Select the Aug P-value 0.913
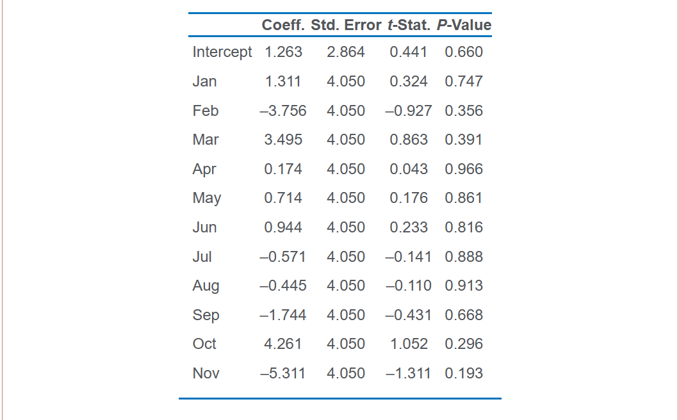(x=464, y=286)
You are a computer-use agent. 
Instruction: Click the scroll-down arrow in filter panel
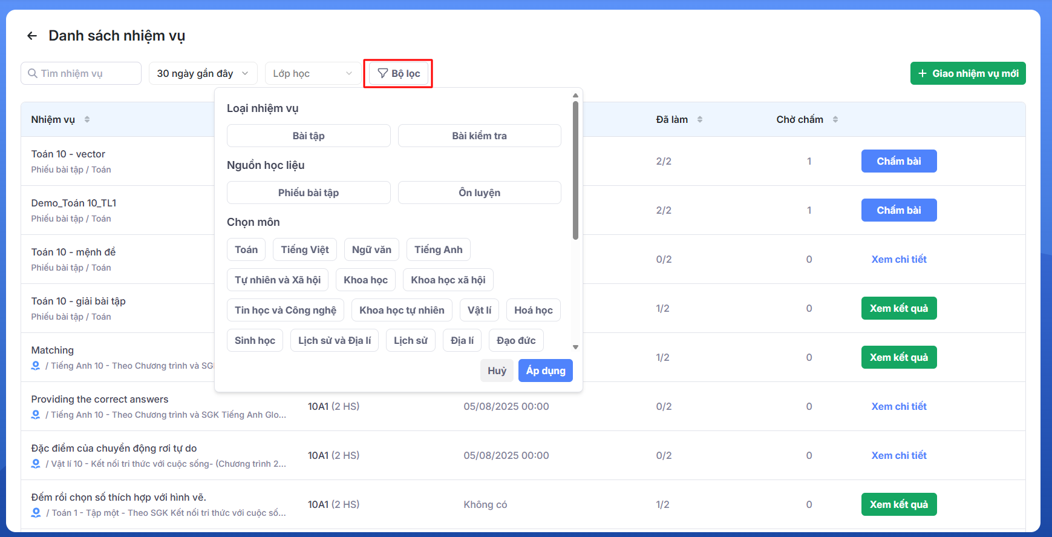click(x=575, y=347)
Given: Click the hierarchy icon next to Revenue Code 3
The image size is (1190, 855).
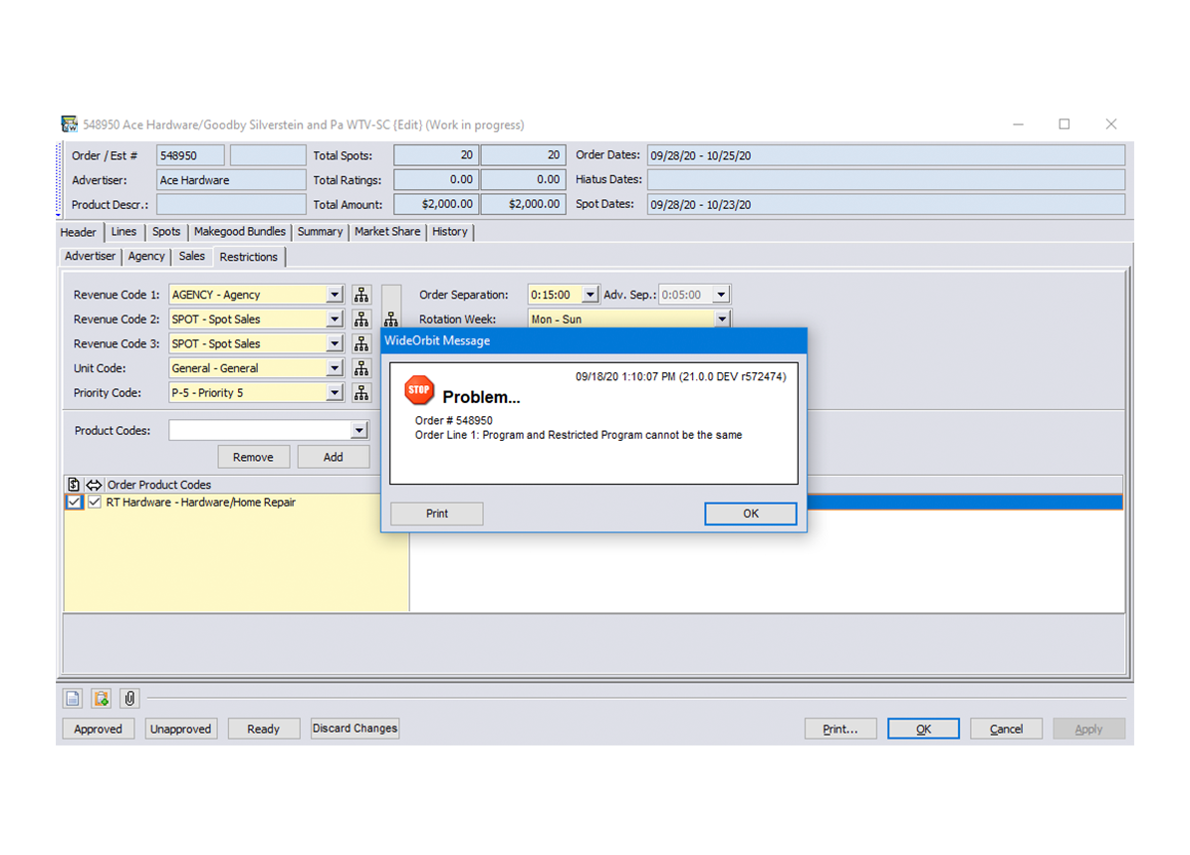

══════════════════════════════

— Exercise directions —
Return the data exactly as it stands, minus the pictures.

— Exercise answer —
Select the Aug P-value 0.913
(x=464, y=286)
You are a computer-use agent. 
Instruction: Click the scroll-down arrow in filter panel
click(x=575, y=347)
Given: Click the hierarchy icon next to Revenue Code 3
The image size is (1190, 855).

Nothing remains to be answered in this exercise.